The Business for Peace Alliance or “BPA” as it is popularly known is a network of regional business chambers throughout Sri Lanka. BPA’s current membership stands at 26 chambers that bring together approximately 15,000 Small and Medium Enterprises - SME’s .
BPA is a strong advocate of social inclusion and supports member chambers to have a balance in representation of all business groups in the regions including youth, women, ethnic minorities, the differently-abled, representatives of small traders associations, various business sectors, and business’ operating from remote areas etc.
2. What is BPA’s mandate?
BPA is committed towards regional empowerment, national unity and implementation of Corporate Social Responsibility-CSR at regional level in a context sensitive manner.
3. When was BPA started?
BPA was started as a regional chamber network in 2002 and operated informally for 4 years. The success of this network led to it’s institutionalization in September 2006 and setting up of a Secretariat in Colombo. The BPA network now consists of regional business chambers representing every Province in Sri Lanka, including women’ s chambers.
4. Why was BPA formed?
BPA was started at the time the Cease Fire Agreement was signed in 2002 and there was a sense of euphoria that peace and normalcy would be heralded into the country. The regional business community saw an opportunity to penetrate new markets between the North and the South which had been closed over the years of conflict. New markets within the country were an attractive option.
The regional business community which had been functioning in isolation in their own areas also realized that they had much in common with their counterparts in other regions. There was much to learn and share amongst one another. Hence there was a need to establish a common platform and develop a common voice for the regions.
The regions also realized that there was a need to adopt a “bottom up approach” to regional development. The traditional Colombo centric approach where decisions on issues affecting the regions were made by policy makers based in Colombo had not proved to be successful. Therefore through BPA the regional business community saw an avenue to get actively involved in a participatory process of decision making on matters concerning the regions and being engaged in participatory development.
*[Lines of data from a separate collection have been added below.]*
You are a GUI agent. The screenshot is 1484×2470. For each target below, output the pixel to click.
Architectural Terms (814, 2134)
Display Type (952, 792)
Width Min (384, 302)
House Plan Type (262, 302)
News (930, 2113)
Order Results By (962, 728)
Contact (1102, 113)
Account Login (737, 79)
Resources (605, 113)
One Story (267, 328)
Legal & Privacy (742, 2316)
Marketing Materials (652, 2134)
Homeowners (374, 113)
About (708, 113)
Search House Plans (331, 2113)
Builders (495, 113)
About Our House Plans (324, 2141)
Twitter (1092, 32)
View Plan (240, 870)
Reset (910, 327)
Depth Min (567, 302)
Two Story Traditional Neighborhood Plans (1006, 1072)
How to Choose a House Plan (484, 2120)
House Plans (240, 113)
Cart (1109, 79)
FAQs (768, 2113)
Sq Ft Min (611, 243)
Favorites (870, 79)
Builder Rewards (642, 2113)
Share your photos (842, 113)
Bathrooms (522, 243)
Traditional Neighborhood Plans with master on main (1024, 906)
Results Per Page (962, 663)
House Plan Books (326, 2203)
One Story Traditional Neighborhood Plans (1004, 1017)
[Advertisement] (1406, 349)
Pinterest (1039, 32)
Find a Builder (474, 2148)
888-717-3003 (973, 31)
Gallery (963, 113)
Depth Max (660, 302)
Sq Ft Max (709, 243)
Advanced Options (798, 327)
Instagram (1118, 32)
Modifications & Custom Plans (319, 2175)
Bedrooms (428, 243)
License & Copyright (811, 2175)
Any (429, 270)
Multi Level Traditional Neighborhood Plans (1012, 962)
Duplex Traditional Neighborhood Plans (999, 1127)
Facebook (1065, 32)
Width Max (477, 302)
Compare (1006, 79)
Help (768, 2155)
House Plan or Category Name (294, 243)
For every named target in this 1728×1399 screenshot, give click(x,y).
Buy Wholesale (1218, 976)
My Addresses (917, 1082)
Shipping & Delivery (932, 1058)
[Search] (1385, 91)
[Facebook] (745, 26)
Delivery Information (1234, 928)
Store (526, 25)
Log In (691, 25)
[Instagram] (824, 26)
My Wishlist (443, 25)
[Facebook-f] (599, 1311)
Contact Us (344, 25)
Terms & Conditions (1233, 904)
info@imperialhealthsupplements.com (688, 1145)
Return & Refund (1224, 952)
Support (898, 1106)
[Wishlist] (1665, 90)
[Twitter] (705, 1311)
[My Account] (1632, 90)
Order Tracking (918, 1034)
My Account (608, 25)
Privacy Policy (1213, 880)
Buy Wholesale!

5. Who owns and manages BPA?
BPA is owned exclusively by the regional chambers themselves and all policy decisions are taken by the Board of Directors who are all regional business leaders representing respective regional chambers of commerce. Since our membership is so vast and scattered throughout the country, for operational purposes, the chambers have appointed three representatives each to BPA. The Board of Directors which comprises of 23 members and the Past Chairman as an honorary member, is made up of BPA representatives from every member district.
The Board meets regularly once a month and minutes are recorded by the Company Secretary and available for perusal in the Secretariat.
To ensure a strong and efficient governance structure, there are several sub committees made up of Board members and external experts that are responsible for overlooking specific areas.
Currently there are 4 sub committees. Namely Finance and Audit, Enterprise Development, Board Development and a CSR Project subcommittee labeled “Learn and lead”.
6. What is the role of the Secretariat?
The Secretariat is BPA’s focal point and co-ordinates it’s activities island-wide. We have a small but highly dedicated and professional staff and two international experts who are volunteers and serve in the capacity of Advisors. They come through Voluntary Services Overseas., VSO.
The Secretariat is managed by the Secretary General and features three departments: Programs, Communication and Media, and Finance, Human Resources and Administration. The Core staff are based in the BPA Secretariat in Colombo and project based staff operate from the regions.